Saved data entries:
---

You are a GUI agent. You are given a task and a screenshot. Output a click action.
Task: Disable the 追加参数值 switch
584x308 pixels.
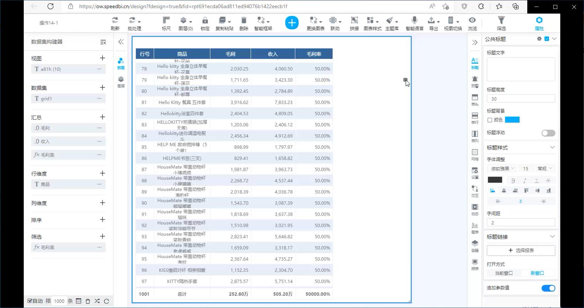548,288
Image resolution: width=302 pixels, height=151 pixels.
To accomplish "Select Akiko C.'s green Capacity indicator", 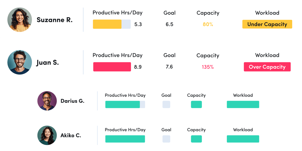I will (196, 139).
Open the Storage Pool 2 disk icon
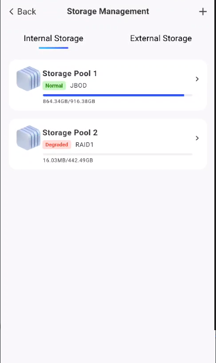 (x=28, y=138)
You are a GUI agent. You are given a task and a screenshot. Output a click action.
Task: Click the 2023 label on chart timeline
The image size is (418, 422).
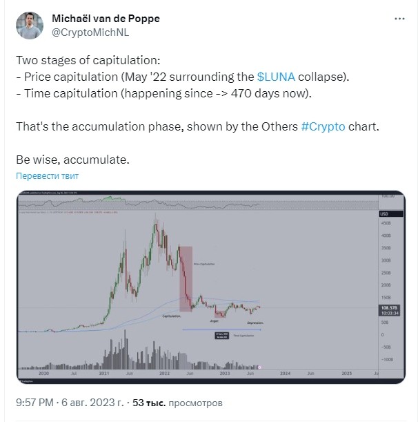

---

Problem: Would you restate word for word only the lines from the line with "Task: Click the 2023 label on chart timeline" to the last line above, with the pictures left out?

Answer section:
Task: Click the 2023 label on chart timeline
The image size is (418, 422).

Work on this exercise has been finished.